Niraparib exhibits a synergistic anti-tumor effect with PD-L1 blockade by inducing an immune response in ovarian cancer
Jinyu Meng, Jin Peng, Jie Feng, Jochen Maurer, Xiao Li, Yan Li, Shu Yao, Ran Chu, Xiyu Pan, Junting Li, Ting Zhang, Lu Liu, Qing Zhang, Yuan Zeng, Hualei Bu, Kun Song, Beihua Kong
Abstract
BACKGROUND: Immune checkpoint blockades (ICBs) therapy showed limited efficacy in ovarian cancer management. Increasing evidence indicated that conventional and targeted therapies could affect tumor-associated immune responses and increase the effectiveness of immunotherapy. However, the effects of Niraparib, one of the poly (ADP) ribose polymerase (PARP) inhibitors, on the immune response remains unclear. Delineating the crosstalk between cytotoxic anticancer agents and cancer-associated immunity may lead to more efficient combinatorial strategies.

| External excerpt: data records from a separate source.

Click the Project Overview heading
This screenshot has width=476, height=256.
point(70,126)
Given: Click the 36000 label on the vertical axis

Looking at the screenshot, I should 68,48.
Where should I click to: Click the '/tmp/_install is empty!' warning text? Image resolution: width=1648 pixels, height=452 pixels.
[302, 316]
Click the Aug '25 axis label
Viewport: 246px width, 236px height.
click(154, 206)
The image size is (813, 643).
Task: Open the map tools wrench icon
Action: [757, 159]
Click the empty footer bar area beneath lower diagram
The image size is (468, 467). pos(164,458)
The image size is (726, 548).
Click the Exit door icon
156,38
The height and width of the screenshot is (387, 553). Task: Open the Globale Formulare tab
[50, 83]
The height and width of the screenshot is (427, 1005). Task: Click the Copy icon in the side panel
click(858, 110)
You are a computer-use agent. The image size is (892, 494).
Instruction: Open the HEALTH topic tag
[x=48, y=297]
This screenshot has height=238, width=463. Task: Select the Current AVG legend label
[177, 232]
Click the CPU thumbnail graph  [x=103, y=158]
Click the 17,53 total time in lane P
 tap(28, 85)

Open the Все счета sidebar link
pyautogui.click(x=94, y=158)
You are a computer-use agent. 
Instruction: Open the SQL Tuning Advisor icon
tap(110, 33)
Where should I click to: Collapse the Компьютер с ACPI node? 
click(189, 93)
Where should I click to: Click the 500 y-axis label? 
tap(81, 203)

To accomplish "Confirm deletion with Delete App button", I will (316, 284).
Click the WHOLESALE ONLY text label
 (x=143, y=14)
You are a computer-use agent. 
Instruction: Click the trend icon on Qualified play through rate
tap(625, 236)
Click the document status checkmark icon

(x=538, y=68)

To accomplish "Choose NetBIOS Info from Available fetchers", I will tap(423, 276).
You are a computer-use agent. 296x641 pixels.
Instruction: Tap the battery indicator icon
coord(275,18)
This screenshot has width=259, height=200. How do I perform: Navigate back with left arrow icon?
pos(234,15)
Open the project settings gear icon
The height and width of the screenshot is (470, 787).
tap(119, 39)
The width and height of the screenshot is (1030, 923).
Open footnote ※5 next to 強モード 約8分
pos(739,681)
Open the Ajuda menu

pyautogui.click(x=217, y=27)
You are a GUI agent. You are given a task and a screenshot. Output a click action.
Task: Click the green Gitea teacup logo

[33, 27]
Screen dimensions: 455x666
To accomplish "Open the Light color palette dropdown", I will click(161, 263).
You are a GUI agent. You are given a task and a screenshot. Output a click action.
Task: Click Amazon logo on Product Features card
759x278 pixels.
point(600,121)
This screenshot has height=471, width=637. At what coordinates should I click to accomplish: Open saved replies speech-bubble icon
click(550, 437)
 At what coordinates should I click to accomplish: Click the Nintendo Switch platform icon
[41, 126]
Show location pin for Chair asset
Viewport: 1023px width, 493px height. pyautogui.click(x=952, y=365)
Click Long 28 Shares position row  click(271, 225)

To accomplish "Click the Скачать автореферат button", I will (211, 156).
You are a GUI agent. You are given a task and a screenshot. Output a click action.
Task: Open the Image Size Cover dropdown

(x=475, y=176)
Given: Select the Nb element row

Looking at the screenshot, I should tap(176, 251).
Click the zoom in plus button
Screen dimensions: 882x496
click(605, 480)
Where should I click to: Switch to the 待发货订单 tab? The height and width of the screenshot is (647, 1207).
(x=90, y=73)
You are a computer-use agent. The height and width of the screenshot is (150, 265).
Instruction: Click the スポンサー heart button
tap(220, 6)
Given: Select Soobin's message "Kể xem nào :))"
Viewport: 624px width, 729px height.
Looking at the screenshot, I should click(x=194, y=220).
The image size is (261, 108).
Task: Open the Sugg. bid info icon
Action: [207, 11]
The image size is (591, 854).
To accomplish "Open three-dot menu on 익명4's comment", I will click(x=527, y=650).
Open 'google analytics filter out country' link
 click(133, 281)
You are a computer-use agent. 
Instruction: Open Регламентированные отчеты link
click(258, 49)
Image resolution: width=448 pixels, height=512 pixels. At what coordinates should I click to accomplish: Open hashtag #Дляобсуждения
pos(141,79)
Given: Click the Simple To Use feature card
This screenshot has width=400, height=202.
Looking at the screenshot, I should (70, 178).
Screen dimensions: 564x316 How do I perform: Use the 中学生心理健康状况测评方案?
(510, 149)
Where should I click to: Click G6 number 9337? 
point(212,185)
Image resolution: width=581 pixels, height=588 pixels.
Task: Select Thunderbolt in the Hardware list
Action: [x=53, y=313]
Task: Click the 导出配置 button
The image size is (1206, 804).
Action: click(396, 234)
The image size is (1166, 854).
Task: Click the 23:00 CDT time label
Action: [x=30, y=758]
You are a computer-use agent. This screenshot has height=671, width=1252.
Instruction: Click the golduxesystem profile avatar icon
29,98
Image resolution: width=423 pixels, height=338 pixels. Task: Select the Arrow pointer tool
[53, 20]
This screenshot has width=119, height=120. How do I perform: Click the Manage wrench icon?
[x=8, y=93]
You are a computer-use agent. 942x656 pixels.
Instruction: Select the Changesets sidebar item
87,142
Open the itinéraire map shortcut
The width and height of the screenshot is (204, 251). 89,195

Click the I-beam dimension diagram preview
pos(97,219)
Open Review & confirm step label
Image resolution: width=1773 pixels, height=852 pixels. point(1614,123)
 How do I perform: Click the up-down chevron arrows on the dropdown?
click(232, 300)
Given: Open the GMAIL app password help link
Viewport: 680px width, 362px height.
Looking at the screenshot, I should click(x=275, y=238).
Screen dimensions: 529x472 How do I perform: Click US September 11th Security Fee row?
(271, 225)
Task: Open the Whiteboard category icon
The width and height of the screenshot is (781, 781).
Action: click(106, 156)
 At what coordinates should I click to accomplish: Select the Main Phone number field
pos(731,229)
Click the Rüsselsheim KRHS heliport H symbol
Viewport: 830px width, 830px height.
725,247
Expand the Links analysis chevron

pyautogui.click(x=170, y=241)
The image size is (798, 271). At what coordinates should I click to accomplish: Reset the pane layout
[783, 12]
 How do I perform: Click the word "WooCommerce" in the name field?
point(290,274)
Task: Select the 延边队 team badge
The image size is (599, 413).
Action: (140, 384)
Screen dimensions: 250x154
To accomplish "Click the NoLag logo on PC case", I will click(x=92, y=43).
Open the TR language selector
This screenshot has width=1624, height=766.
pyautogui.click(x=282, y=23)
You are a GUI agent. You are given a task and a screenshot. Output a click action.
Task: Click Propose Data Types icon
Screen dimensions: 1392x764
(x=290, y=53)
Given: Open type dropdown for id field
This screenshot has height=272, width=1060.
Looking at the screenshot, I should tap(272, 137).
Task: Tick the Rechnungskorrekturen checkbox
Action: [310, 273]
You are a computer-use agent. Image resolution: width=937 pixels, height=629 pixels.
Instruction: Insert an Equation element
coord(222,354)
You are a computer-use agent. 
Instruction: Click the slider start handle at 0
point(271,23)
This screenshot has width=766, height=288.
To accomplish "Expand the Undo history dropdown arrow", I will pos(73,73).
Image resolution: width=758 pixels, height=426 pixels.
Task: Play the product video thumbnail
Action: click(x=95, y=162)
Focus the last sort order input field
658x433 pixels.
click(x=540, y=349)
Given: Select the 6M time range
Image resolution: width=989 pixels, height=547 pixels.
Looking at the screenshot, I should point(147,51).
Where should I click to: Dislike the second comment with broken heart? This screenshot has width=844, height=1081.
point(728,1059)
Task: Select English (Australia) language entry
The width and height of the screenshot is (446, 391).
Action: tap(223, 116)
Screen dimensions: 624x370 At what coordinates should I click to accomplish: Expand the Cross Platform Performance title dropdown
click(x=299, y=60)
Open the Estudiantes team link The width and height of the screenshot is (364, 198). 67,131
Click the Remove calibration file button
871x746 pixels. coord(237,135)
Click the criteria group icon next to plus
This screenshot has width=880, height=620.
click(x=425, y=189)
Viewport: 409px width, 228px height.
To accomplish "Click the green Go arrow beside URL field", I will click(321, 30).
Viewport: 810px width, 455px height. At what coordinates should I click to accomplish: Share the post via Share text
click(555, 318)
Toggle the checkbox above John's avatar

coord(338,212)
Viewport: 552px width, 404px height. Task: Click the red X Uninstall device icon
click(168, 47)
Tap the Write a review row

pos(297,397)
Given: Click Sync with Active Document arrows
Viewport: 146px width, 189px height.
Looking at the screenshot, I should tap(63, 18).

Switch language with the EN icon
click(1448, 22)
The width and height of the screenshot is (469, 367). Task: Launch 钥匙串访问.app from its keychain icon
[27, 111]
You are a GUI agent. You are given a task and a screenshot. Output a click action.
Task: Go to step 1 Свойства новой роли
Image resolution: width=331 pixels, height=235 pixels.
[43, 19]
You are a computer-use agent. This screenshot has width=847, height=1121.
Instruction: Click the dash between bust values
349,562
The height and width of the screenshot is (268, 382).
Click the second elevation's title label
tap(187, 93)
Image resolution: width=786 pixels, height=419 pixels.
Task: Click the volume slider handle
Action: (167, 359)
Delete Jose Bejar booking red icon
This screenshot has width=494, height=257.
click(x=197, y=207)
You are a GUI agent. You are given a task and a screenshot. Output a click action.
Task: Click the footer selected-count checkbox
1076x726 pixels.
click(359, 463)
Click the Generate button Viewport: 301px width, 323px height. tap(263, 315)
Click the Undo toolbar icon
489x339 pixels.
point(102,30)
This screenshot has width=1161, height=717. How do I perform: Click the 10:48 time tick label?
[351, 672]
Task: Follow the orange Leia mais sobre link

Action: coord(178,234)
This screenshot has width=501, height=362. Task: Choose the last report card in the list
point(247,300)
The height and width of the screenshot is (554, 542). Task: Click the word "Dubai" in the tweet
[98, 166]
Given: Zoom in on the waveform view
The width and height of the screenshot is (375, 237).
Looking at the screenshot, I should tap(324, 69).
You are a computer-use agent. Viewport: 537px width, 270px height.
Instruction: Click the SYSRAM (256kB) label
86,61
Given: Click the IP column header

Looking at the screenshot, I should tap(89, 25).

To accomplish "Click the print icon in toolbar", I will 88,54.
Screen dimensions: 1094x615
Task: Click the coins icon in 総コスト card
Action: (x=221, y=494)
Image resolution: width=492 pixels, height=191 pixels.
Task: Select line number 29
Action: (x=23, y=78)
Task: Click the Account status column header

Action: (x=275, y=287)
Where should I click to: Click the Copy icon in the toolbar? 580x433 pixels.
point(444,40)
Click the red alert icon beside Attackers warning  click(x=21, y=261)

METHODS: Programmed death ligand 1 (PD-L1) expression in human ovarian cancer cells after PARP inhibitors treatment was examined by western blotting (WB) and flow cytometry. The expression of poly ADP-ribose polymerase (PARP1), PD-L1, and CD8 in human ovarian cancer tissues was detected by immunohistochemistry(IHC). The effect of Niraparib and PD-L1 blockade in ovarian cancer progression was investigated in vivo. The changes of immune cells and cytokines in vitro and in vivo were detected by flow cytometry and enzyme-linked immunosorbent assay (ELISA). Changes of cGAS/STING signal pathway after Niraparib treatment were determined by WB, ELISA. RESULTS: T cell proportion and function. In vivo and vitro, Niraparib can also increase the proportion of T cells and combined with PD-L1 blockade could further enhance the effect. Besides, Niraparib activated the cGAS-STING pathway, increasing the levels of cytokines such as CCL5 and CXCL10, which played a vital role in augmenting the infiltration and activation of cytotoxic T cells. CONCLUSIONS: Niraparib could modulate the immune response via the activation of the cGAS/STING pathway, and combination with PD-L1 blockade could further enhance the effect. These results provide a sound theoretical basis for clinical treatment.